TASK BRIEF
Directions for the data below: repeat exactly the lines from the one with "768x384 pixels. Task: Expand" through the one with "The image size is (1109, 733).", both included, and omit all pictures.

[Stored items]
<<<<

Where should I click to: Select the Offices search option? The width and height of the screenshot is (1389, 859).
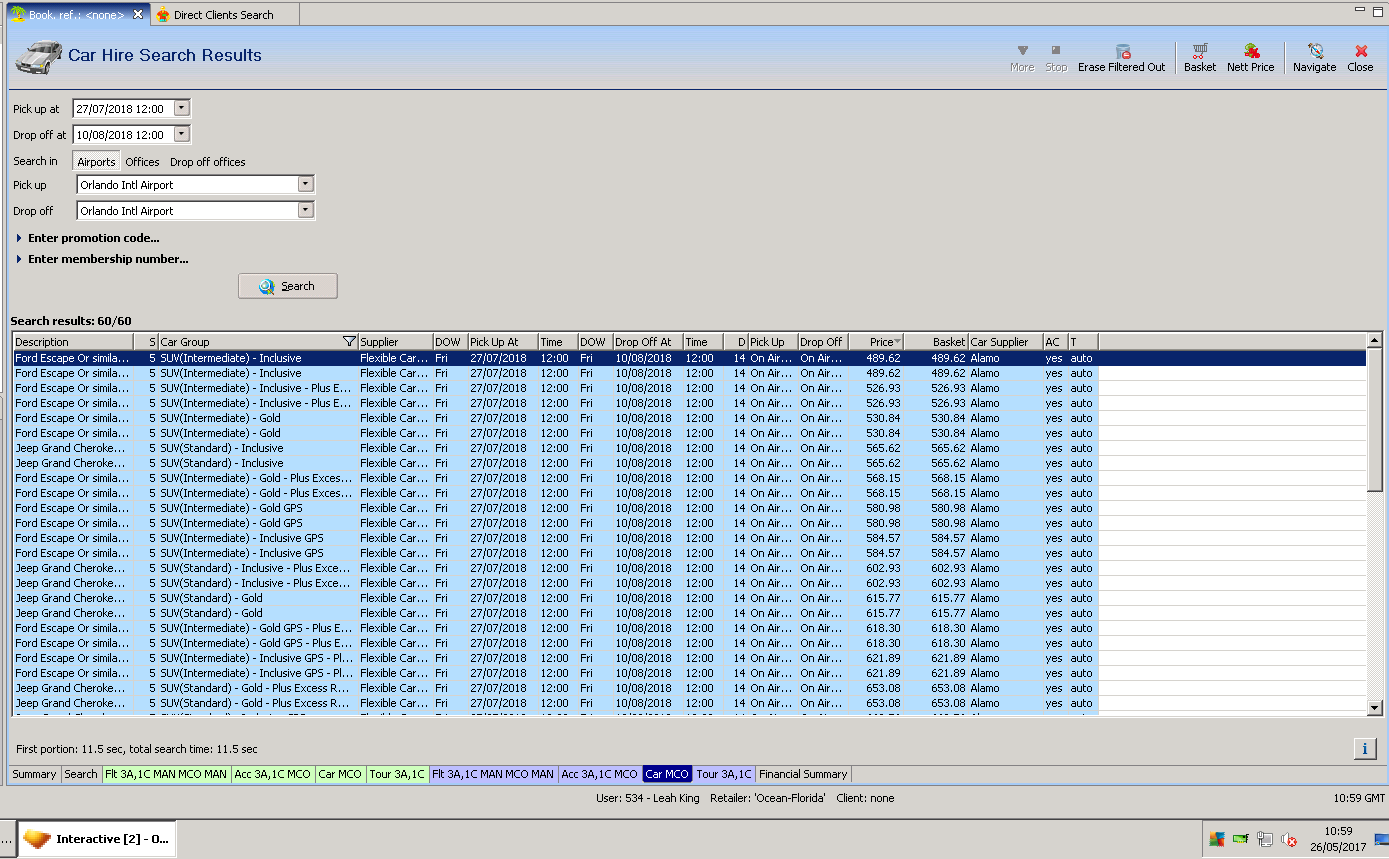pyautogui.click(x=142, y=162)
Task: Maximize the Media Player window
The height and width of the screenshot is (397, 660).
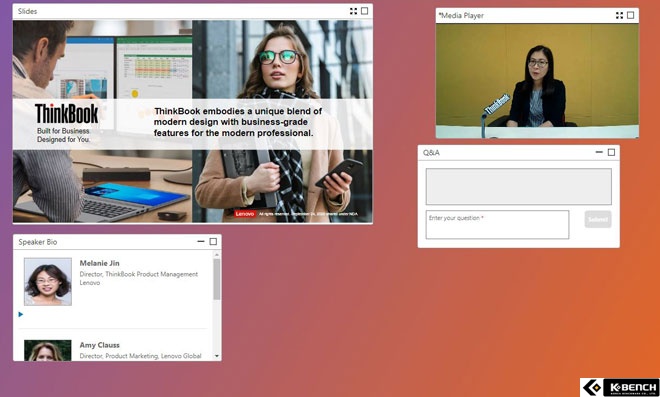Action: [631, 15]
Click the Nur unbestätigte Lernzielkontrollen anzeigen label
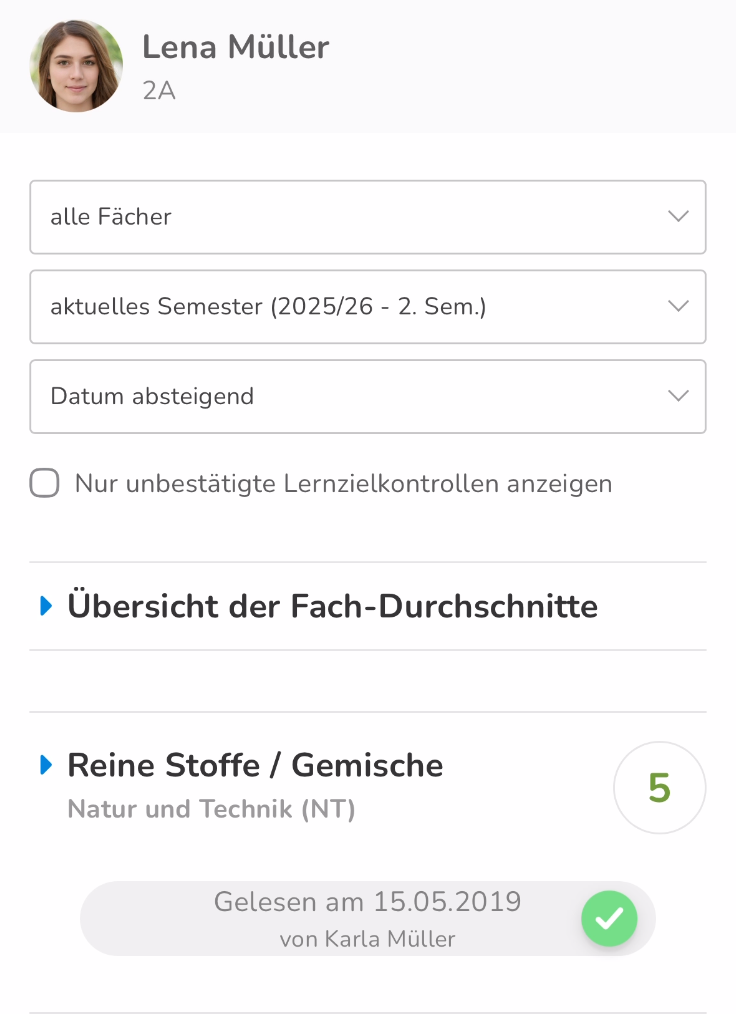736x1014 pixels. coord(343,484)
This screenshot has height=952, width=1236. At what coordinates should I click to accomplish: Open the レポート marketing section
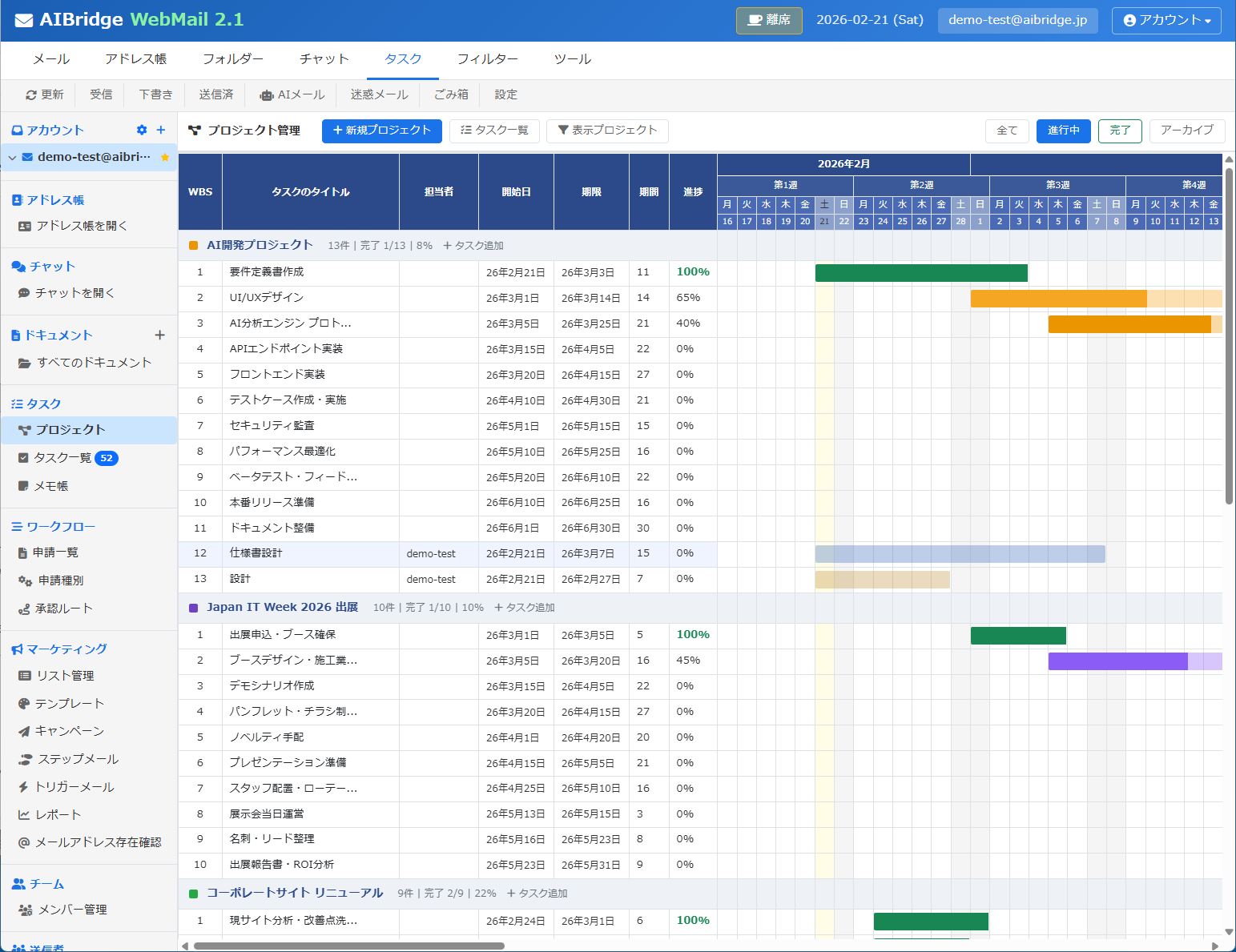click(x=58, y=814)
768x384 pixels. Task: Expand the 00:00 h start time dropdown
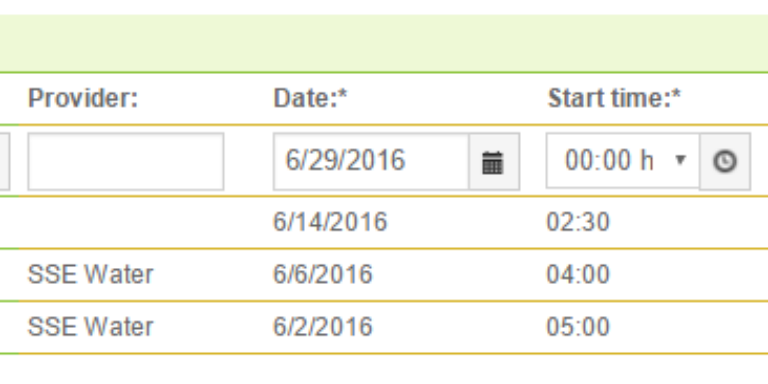pos(623,161)
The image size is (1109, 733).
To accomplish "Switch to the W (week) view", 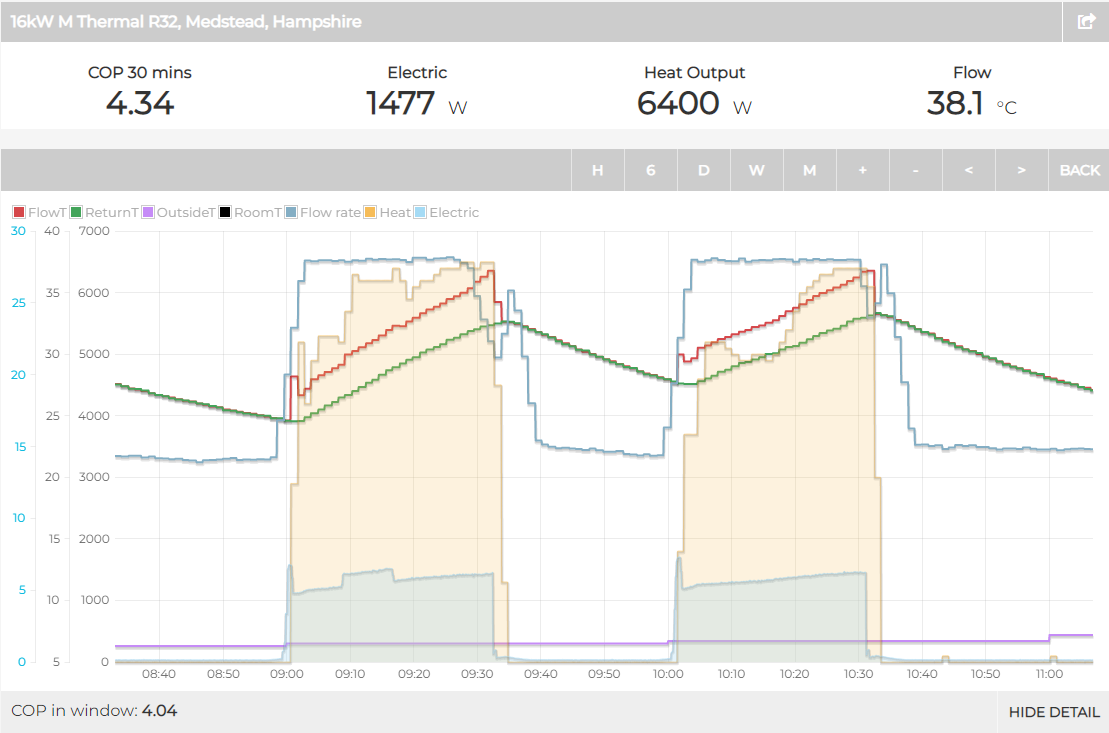I will [x=756, y=170].
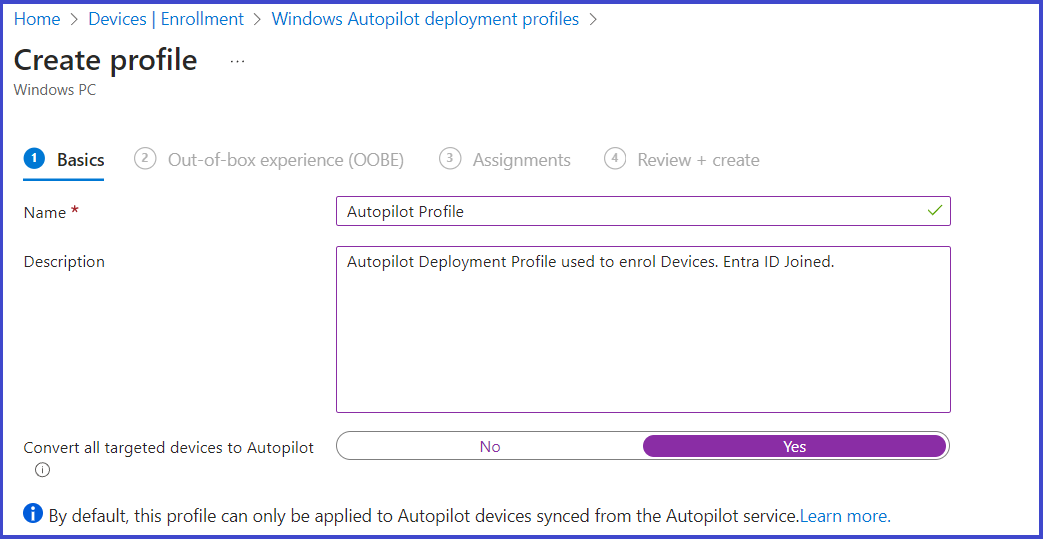Click the step 4 circle for Review + create

tap(615, 159)
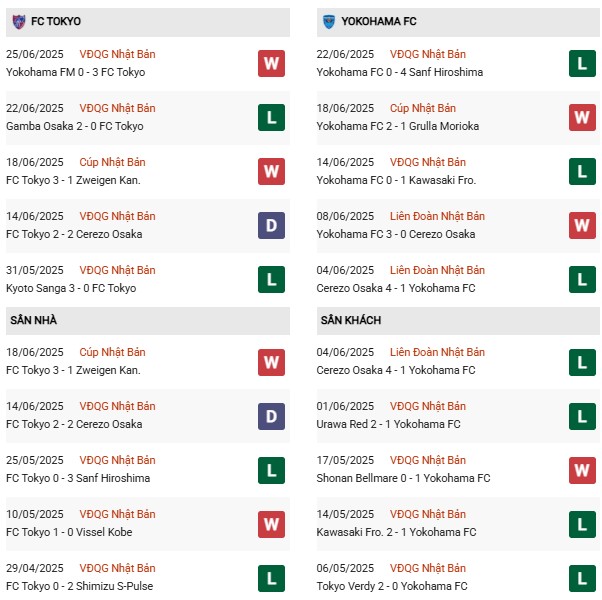Viewport: 602px width, 600px height.
Task: Select the YOKOHAMA FC header title
Action: coord(379,21)
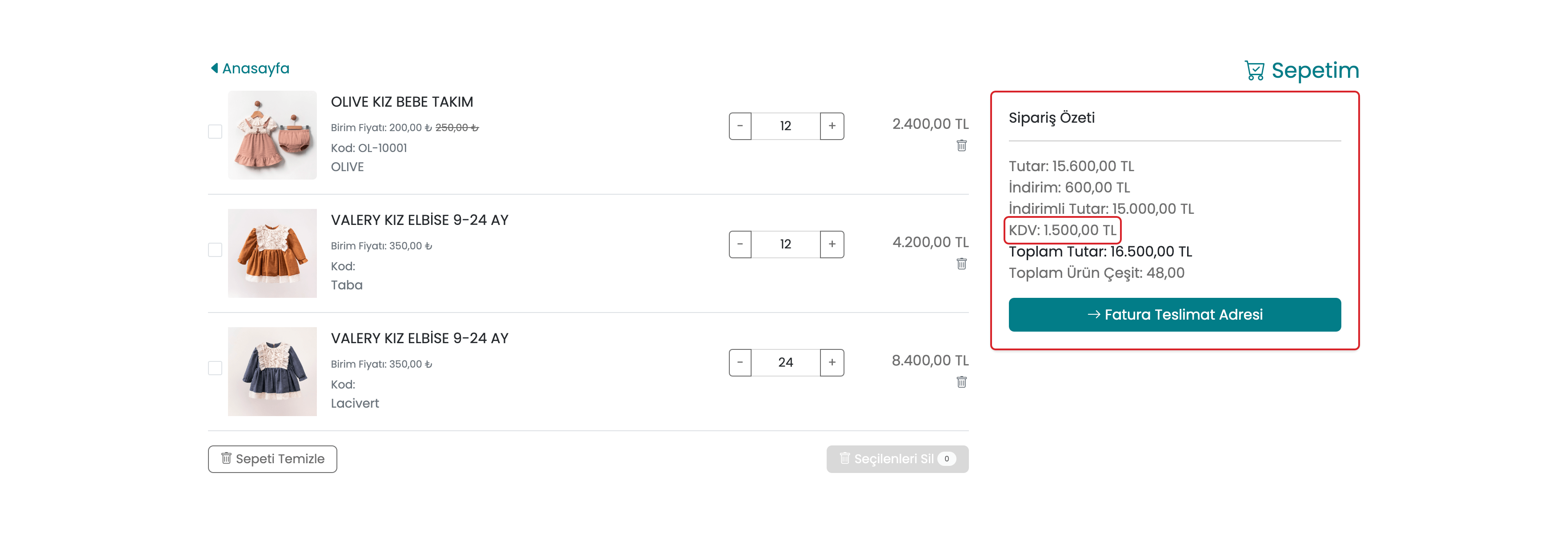The image size is (1568, 537).
Task: Increase OLIVE KIZ BEBE TAKIM quantity
Action: point(832,126)
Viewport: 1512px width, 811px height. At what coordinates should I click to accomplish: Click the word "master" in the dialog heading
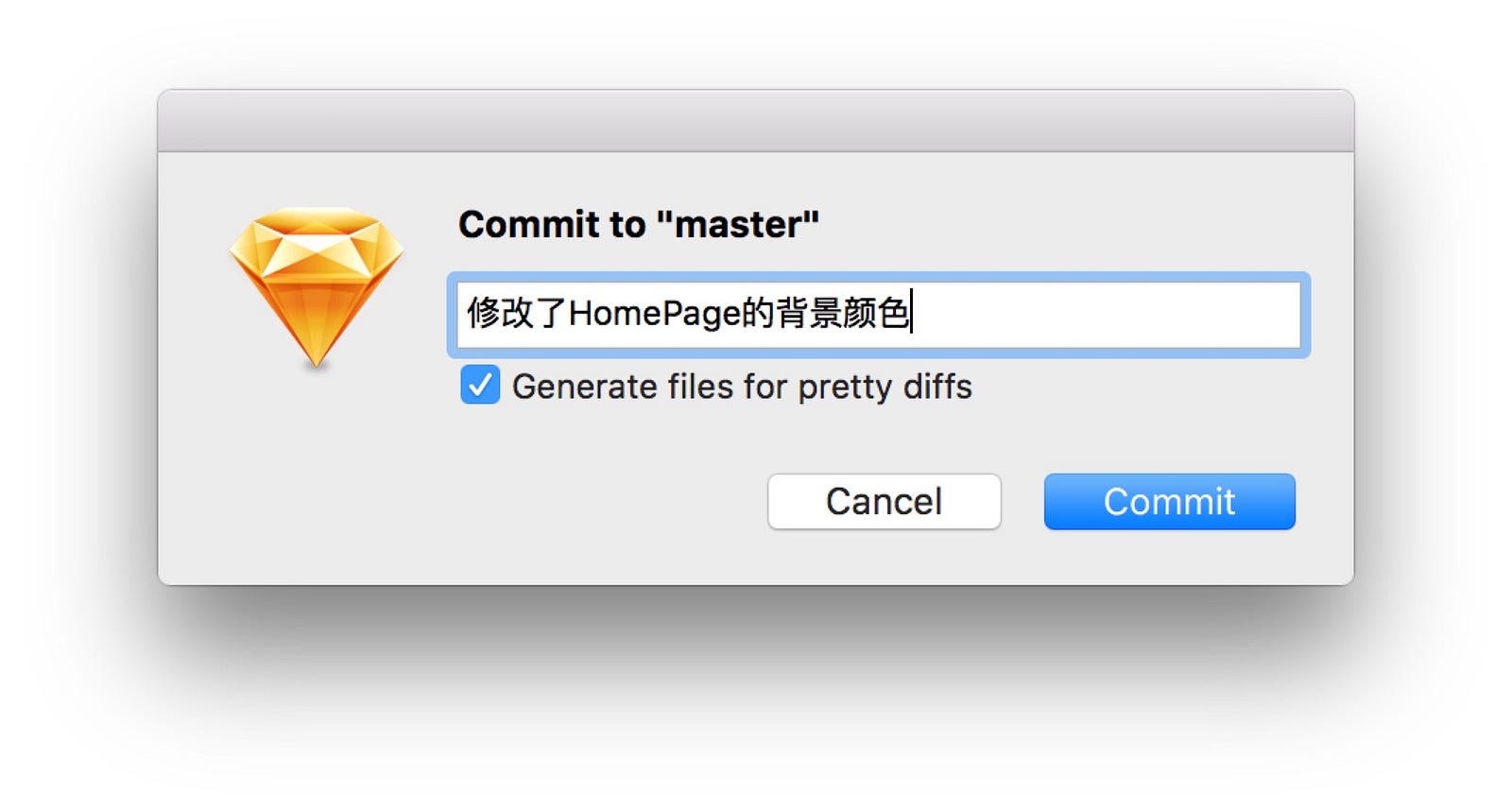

>>>>

RESULT BELOW
768x384 pixels. Task: Expand the 00:00 h start time dropdown
pos(623,161)
The image size is (1109, 733).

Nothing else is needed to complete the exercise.